> [REQUIRED TASK 1]: From the records further down, reproduce as a numbered list the lines starting with the one containing "Tick the select-all" and going on through the one containing "click(x=114, y=142)", both included. Skip any blank lines.

> [PROVIDED PASSAGE]:
"""

ABS Plastic Properties — Mechanical, Thermal & Chemical
ABS plastic properties derive directly from its terpolymer structure: the acrylonitrile fraction delivers chemical resistance and heat stability, the butadiene rubber component provides impact toughness, and the styrene phase controls stiffness, surface quality, and processability. The result is a mid-range engineering thermoplastic with a tensile strength of 5,000 psi, Izod impact resistance of 6 ft-lb/in (notched), and a continuous-use temperature ceiling of 160°F. Understanding these values in context — against what ABS does and doesn't do well — is essential for correct material selection.
At a Glance
- Tensile strength: 5,000 psi — adequate for light-load structural panels and enclosures
- Flexural modulus: ~310,000 psi — stiffer than polyethylene, less stiff than polycarbonate
- Notched Izod impact: 6 ft-lb/in — roughly 10× the impact resistance of general-purpose acrylic
- Heat deflection temp (264 psi): 180–200°F — holds shape in warm environments, not high-heat
- Continuous service temp: 160°F (71°C) — upper bound for sustained loading
- Chemical resistance: Good vs. dilute acids, alkalis; attacked by ketones, esters, chlorinated solvents
- Paintability: Excellent — solvent and water-based coatings bond without adhesion promoter on scuffed surfaces
Mechanical Properties
Tensile and Flexural Behavior
ABS exhibits a clear yield point followed by plastic deformation — it does not shatter at or near its tensile limit. This ductile failure mode is one reason ABS is preferred over acrylic or general-purpose polystyrene for enclosures, housings, and assemblies that may be dropped or struck.
The elongation at break range (5–25%) reflects the variability across ABS grades. High-rubber formulations (Royalite-type) can stretch significantly before fracture; general-purpose grades with lower butadiene content sit closer to the 5–10% end. This matters when designing parts with snap-fit features or living hinges, where ductility determines fatigue life.
Impact Resistance
The notched Izod value of 6 ft-lb/in (320 J/m) is the metric most specifiers rely on for ABS. To put it in context:
ABS impact resistance decreases at lower temperatures. The butadiene rubber phase has a glass transition around –60°F, but impact performance begins to fall noticeably below 14°F (–10°C) in most grades. For cold-temperature enclosure applications below freezing, specify a high-rubber ABS or evaluate polycarbonate.
Hardness and Abrasion
ABS Rockwell hardness runs R105–R110. Surface hardness is sufficient to resist light scratch and abrasion in typical handling environments but is not suitable for wear-surface applications where materials like acetal, nylon, or UHMW are required. Pencil hardness is approximately 2H–3H.

"""

> [PROVIDED ENTRIES]:

"""

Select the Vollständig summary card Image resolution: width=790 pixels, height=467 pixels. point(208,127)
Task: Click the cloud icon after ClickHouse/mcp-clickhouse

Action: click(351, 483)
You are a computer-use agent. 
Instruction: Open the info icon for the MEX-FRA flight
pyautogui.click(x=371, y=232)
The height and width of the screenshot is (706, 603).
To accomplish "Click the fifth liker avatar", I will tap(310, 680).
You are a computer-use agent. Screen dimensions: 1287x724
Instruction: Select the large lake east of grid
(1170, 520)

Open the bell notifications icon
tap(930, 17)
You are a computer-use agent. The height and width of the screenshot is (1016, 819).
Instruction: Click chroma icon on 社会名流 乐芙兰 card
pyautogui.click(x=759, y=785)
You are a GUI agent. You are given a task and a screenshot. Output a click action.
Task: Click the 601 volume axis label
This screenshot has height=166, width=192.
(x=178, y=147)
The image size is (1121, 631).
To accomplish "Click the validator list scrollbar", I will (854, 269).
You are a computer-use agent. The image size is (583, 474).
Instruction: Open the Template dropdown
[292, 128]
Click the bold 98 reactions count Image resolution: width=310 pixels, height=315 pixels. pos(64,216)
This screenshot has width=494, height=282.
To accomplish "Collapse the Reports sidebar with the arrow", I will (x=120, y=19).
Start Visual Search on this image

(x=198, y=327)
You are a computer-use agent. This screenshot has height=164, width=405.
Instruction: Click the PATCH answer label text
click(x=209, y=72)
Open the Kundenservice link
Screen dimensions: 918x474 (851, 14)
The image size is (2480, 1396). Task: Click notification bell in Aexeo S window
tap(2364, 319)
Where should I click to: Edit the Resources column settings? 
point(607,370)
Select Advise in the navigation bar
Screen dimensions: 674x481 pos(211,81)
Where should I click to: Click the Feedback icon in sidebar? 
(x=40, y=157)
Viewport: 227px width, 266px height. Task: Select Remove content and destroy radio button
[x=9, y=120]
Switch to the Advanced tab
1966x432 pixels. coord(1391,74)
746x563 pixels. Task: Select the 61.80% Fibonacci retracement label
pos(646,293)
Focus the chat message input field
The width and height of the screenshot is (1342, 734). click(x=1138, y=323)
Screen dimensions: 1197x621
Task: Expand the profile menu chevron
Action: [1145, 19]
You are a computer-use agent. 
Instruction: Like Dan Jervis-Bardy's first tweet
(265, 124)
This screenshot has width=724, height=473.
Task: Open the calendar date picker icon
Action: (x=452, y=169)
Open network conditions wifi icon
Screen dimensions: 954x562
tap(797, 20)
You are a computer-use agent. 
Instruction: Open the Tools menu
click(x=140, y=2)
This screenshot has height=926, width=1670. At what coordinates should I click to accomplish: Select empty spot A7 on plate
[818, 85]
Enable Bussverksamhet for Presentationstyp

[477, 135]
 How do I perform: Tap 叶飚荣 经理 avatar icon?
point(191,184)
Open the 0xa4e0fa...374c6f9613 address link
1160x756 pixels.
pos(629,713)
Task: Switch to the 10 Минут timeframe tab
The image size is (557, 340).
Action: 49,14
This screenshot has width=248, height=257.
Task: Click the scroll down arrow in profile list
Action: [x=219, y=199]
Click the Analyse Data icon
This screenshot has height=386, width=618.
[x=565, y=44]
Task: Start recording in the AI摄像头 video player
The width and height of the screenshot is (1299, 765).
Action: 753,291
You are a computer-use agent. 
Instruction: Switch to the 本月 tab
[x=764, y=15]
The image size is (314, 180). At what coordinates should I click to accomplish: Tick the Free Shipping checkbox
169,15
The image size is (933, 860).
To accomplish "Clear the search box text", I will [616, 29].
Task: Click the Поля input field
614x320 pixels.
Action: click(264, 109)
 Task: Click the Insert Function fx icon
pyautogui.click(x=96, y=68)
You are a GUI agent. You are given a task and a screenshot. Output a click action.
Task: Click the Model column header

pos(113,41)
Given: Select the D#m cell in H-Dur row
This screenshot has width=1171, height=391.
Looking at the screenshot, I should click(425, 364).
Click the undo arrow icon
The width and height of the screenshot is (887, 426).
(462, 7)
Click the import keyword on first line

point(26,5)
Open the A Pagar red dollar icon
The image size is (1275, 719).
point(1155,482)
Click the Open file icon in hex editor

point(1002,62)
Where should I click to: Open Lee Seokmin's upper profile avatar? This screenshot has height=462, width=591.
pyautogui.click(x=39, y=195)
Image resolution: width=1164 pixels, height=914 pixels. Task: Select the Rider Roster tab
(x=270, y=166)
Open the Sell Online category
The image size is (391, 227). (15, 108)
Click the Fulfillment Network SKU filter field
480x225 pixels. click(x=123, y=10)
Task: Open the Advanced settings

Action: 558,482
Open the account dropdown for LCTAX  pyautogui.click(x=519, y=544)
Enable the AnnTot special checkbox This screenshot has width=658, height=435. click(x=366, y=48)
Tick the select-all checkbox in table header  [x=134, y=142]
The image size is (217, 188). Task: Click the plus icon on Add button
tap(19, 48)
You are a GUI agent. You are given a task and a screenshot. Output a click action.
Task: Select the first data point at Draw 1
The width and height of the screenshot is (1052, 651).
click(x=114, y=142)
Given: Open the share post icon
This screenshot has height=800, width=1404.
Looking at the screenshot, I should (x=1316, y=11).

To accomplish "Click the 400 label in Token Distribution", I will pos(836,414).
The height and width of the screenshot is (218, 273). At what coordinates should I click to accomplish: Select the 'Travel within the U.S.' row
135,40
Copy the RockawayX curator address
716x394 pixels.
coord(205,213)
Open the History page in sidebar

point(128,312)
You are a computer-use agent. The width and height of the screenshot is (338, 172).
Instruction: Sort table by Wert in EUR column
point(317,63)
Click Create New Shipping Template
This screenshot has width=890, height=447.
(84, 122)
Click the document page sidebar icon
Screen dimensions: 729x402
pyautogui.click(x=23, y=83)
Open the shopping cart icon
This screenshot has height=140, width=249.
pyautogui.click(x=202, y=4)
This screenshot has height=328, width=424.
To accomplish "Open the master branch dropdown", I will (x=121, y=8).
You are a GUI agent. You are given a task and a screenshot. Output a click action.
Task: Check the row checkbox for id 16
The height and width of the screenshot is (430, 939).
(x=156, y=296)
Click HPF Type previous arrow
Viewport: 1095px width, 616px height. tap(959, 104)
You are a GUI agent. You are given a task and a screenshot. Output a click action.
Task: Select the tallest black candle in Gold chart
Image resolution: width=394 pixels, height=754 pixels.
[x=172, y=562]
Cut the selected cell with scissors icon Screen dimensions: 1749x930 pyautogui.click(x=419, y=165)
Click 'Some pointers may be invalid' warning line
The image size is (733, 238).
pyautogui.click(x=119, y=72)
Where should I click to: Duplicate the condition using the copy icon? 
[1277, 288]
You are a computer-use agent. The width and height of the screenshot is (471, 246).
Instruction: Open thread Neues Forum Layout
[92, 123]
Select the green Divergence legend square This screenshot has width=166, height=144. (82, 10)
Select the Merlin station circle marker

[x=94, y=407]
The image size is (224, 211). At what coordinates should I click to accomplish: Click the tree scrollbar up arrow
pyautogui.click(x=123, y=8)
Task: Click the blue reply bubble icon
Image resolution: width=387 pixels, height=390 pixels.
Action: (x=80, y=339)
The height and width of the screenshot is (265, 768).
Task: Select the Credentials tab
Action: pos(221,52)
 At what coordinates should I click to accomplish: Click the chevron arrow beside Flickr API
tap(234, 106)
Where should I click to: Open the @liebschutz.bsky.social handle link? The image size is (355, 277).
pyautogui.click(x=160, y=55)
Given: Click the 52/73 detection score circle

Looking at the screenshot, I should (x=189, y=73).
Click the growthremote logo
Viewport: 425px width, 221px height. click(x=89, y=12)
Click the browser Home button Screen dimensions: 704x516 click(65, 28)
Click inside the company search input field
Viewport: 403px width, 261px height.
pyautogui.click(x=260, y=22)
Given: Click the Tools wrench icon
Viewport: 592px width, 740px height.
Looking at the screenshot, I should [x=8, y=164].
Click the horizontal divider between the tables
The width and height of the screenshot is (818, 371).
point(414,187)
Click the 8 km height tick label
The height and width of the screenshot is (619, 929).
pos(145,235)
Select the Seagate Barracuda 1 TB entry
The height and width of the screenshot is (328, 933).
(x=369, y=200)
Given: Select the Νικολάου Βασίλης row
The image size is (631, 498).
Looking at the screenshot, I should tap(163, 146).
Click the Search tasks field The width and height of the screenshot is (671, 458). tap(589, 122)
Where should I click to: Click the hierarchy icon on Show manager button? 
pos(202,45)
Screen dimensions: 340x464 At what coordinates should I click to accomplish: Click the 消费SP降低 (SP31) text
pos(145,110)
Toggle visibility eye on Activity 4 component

"""

> [REQUIRED TASK 2]:
Answer these about the text on ABS plastic properties:
(a) What Rockwell hardness range does it give for ABS?
(b) What continuous service temperature does it list?
(c) What elongation at break range does it state?

> [EXPECTED OUTPUT 1]:
1. Tick the select-all checkbox in table header  [x=134, y=142]
2. The image size is (217, 188). Task: Click the plus icon on Add button
3. tap(19, 48)
4. You are a GUI agent. You are given a task and a screenshot. Output a click action.
5. Task: Select the first data point at Draw 1
6. The width and height of the screenshot is (1052, 651).
7. click(x=114, y=142)

> [EXPECTED OUTPUT 2]:
(a) R105–R110
(b) 160°F (71°C)
(c) 5–25%